## Data shown
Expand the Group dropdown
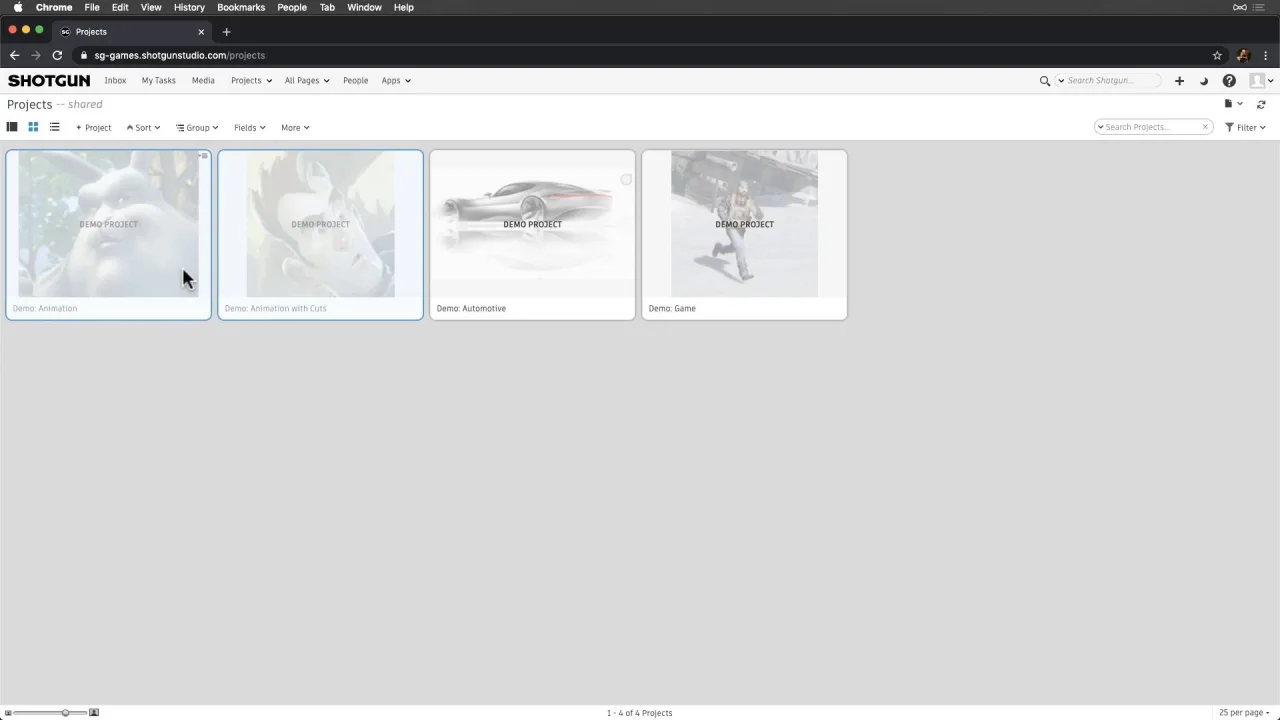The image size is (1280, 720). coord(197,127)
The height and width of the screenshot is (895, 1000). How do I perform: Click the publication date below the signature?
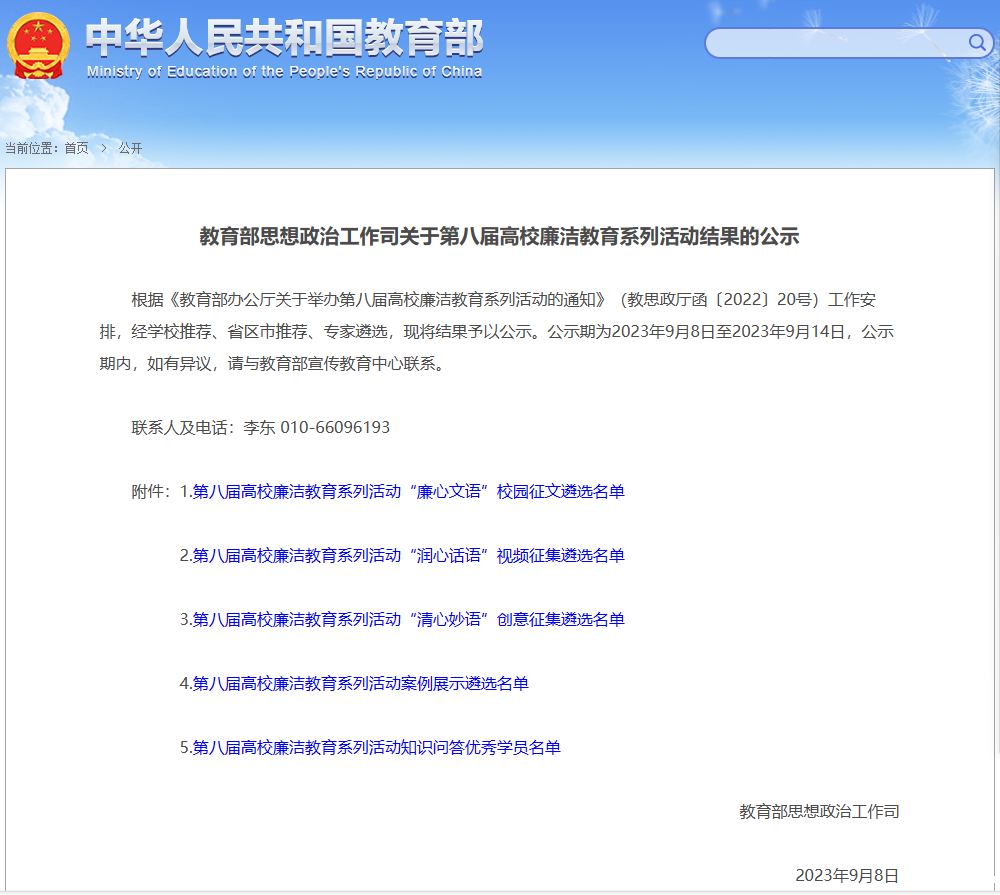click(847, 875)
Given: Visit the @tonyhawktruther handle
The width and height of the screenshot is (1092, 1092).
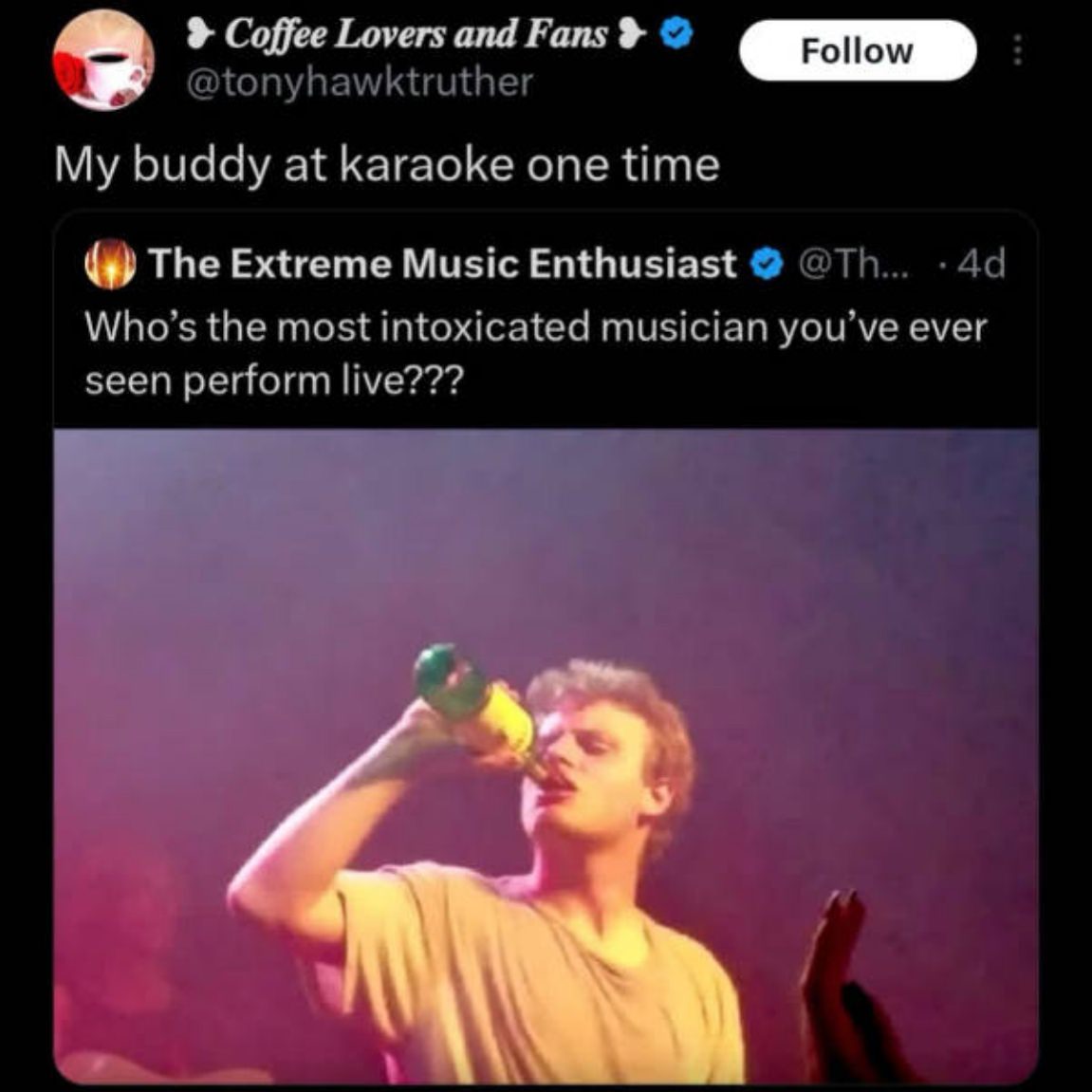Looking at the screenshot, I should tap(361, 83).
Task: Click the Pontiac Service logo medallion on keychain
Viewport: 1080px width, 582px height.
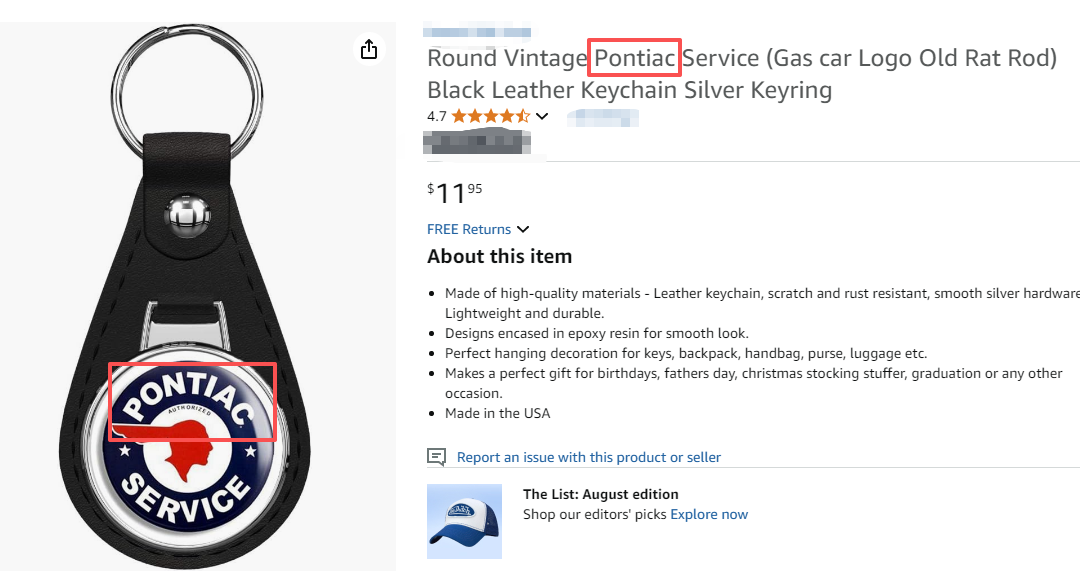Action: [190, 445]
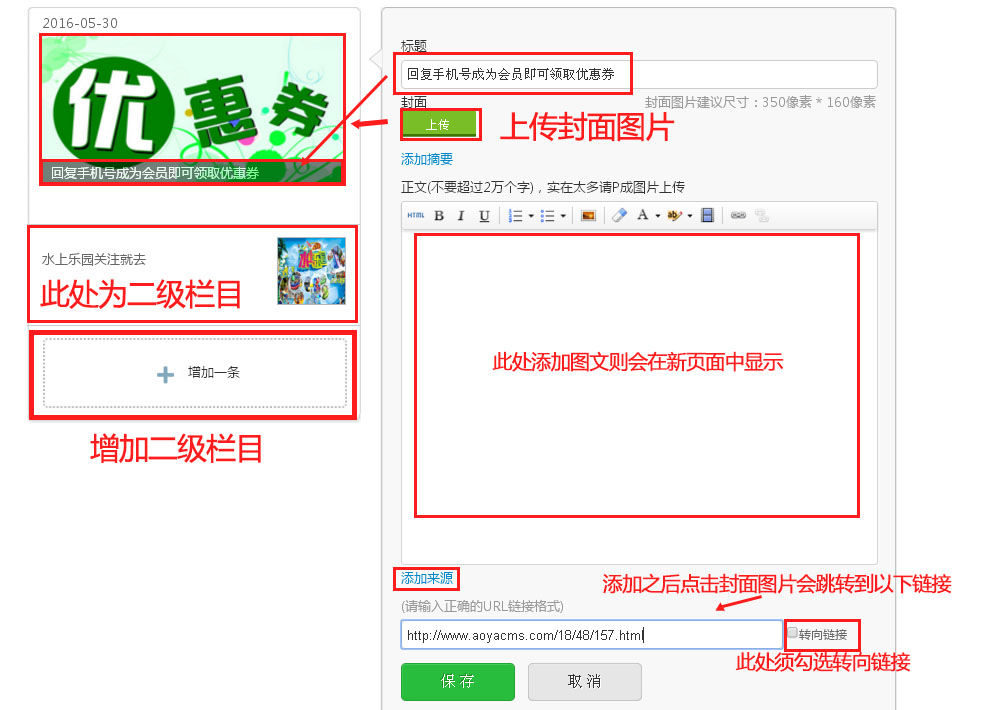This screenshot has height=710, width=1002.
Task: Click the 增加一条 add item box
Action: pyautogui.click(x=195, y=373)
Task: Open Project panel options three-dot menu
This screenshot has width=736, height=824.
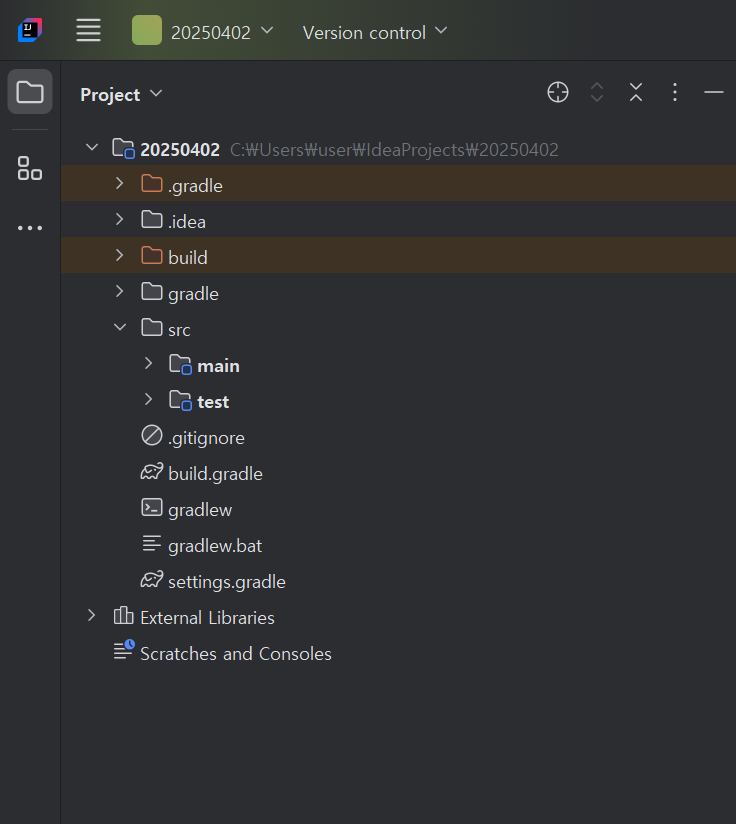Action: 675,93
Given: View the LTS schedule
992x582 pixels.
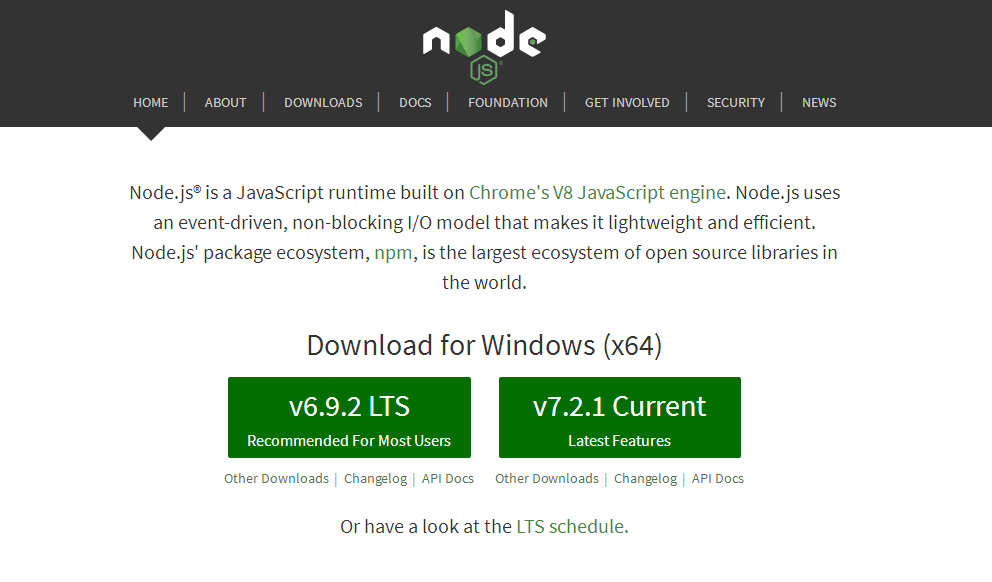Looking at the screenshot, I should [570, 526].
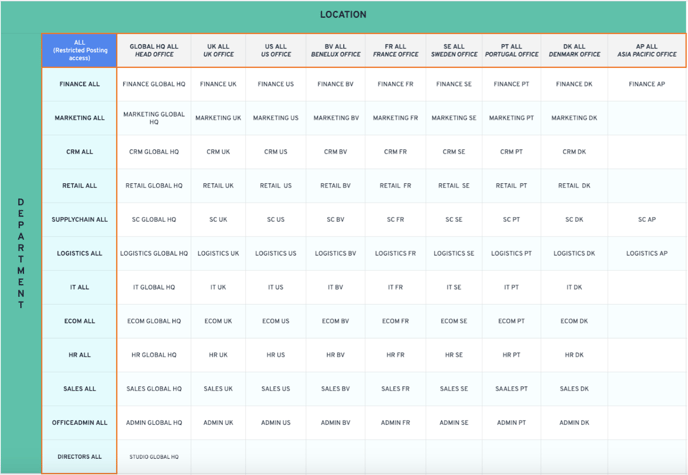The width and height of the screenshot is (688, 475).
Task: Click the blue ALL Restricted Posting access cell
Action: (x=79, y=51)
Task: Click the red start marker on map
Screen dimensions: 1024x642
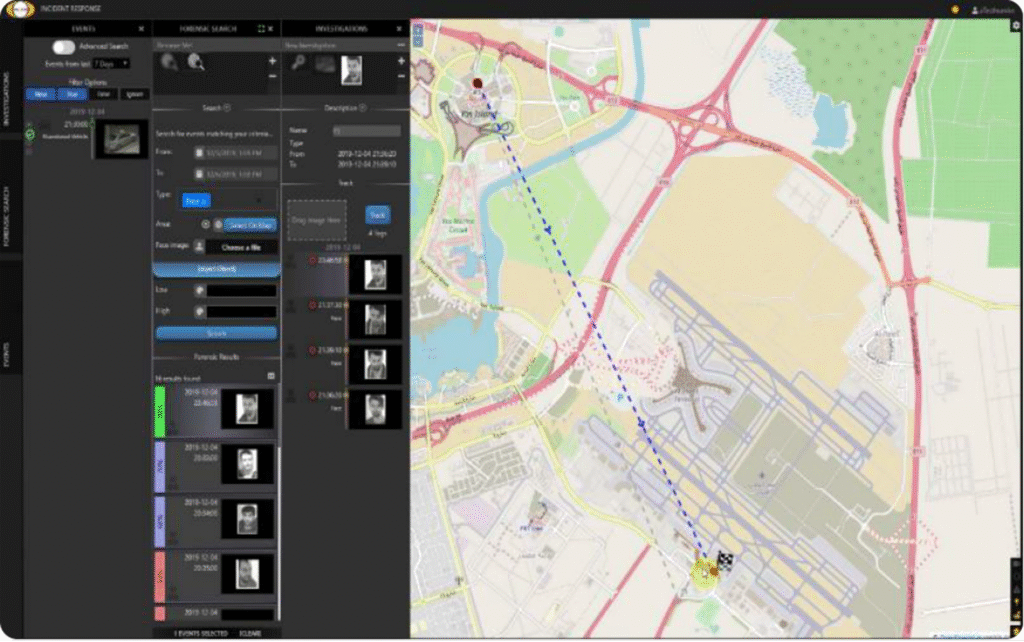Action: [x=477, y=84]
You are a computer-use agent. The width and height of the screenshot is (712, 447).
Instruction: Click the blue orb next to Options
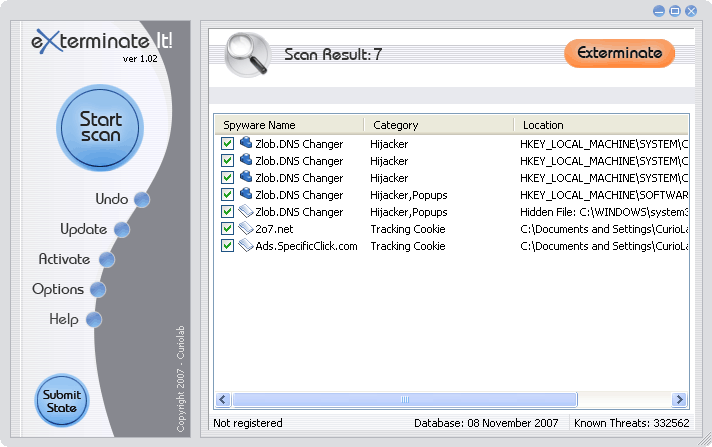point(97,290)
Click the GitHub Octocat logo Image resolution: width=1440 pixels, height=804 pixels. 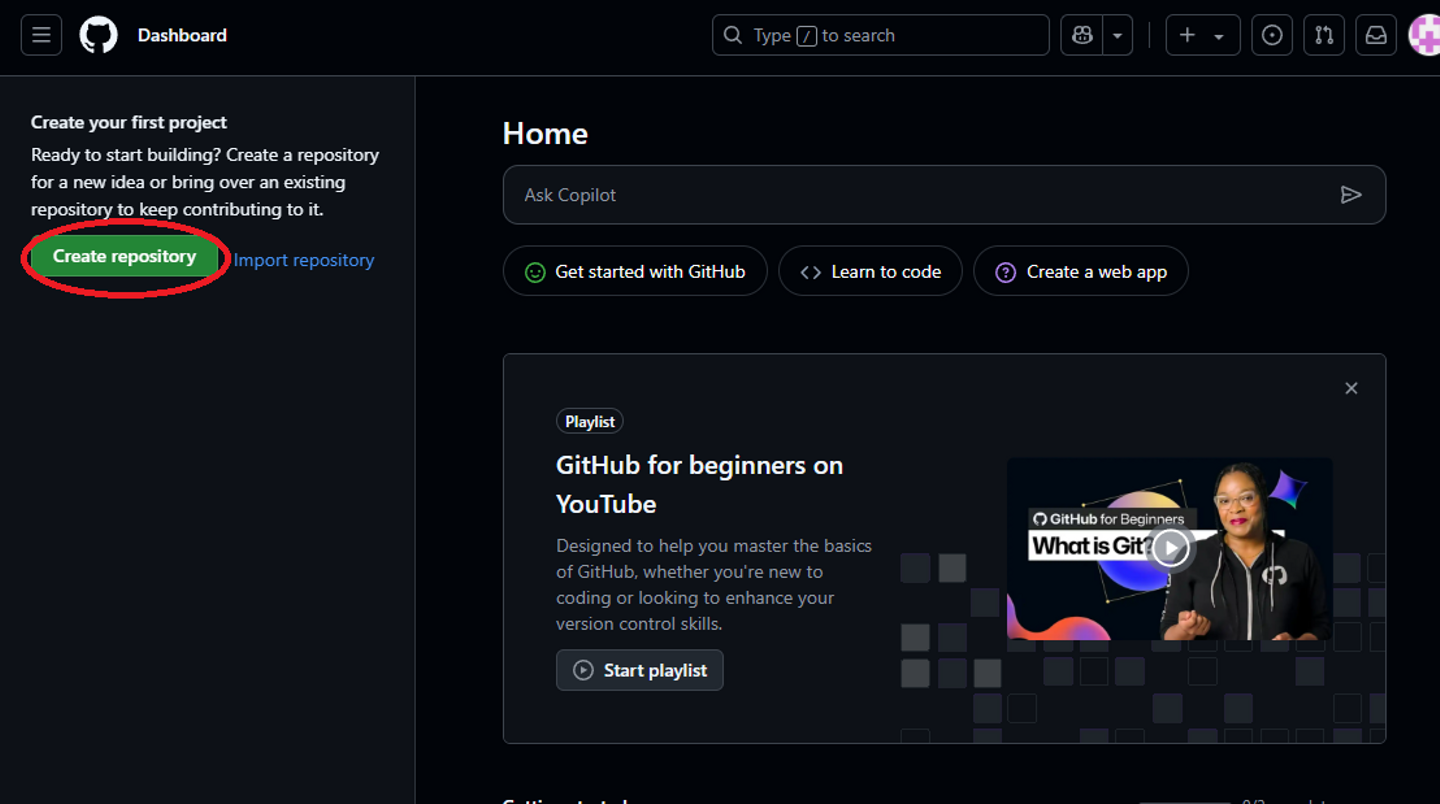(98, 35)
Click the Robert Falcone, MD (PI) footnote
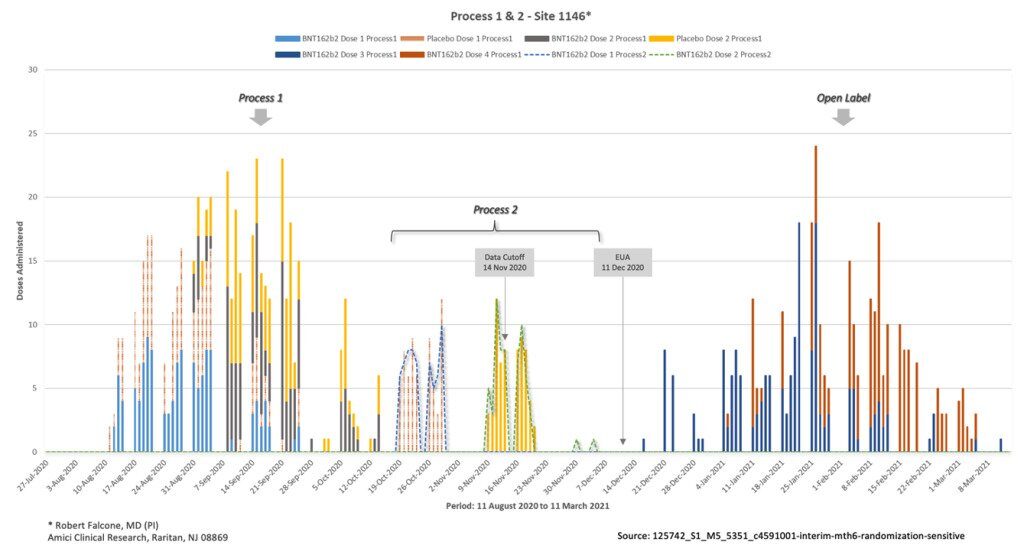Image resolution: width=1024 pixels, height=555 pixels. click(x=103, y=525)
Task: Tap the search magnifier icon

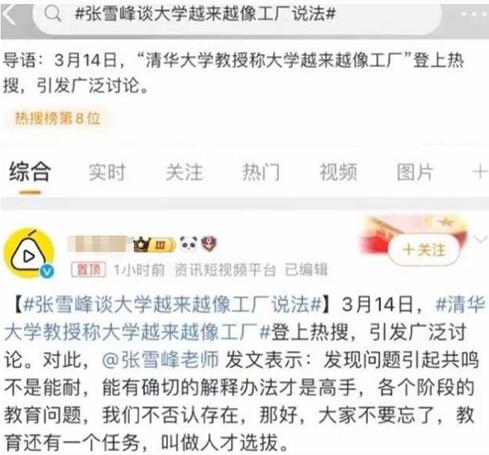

## What you need to do
Exactly the lines above from the one that contains "Task: Click the Pontiac" down to the one that contains "Given: View the LTS schedule" are to be output, both ends kept and pictures omitted.

## Solution
Task: Click the Pontiac Service logo medallion on keychain
Viewport: 1080px width, 582px height.
Action: [190, 445]
This screenshot has height=710, width=1002.
Task: Click the 增加一条 add item box
Action: pyautogui.click(x=195, y=373)
Task: Open Project panel options three-dot menu
This screenshot has width=736, height=824.
Action: 675,93
Given: View the LTS schedule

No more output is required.